▶ WORK ORDER:
Filter this data down to the lines that hold "pixels", and copy them.

▶ GIVEN INFORMATION:
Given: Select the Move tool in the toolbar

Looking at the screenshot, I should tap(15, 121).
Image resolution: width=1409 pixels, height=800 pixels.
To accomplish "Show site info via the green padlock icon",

==

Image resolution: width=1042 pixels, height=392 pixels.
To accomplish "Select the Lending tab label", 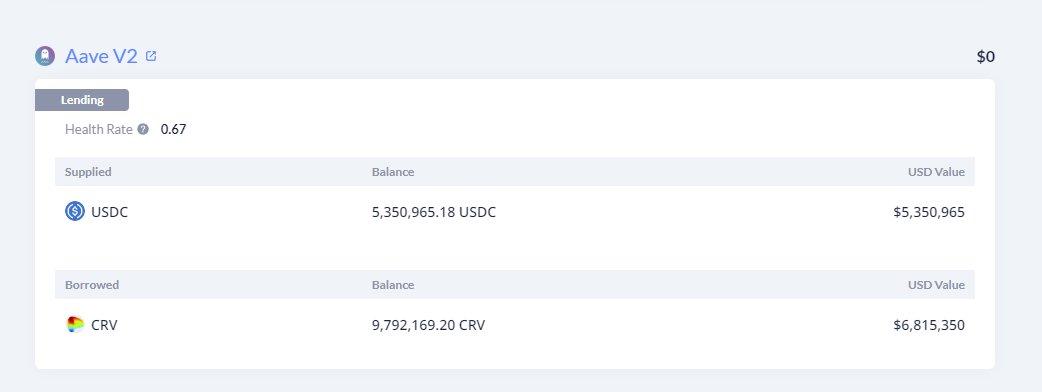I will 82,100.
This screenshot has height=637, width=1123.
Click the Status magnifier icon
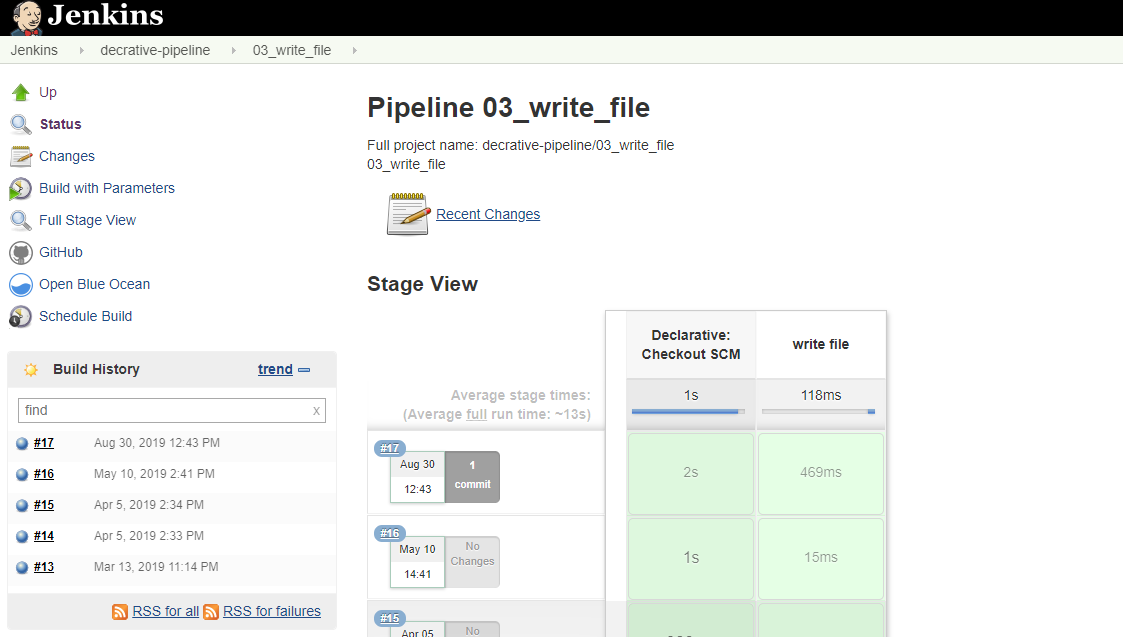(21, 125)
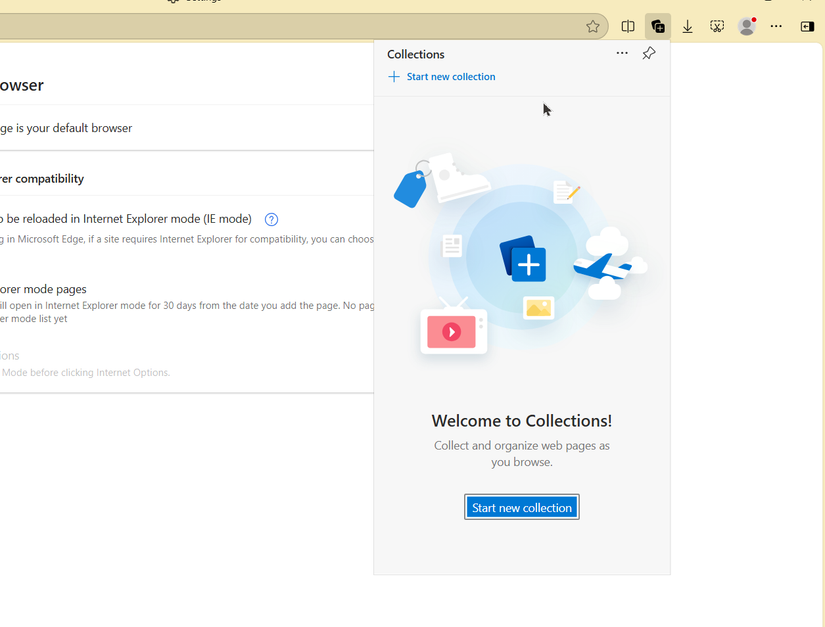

▶ REPLY:
Image resolution: width=1409 pixels, height=800 pixels.
Image resolution: width=1042 pixels, height=392 pixels.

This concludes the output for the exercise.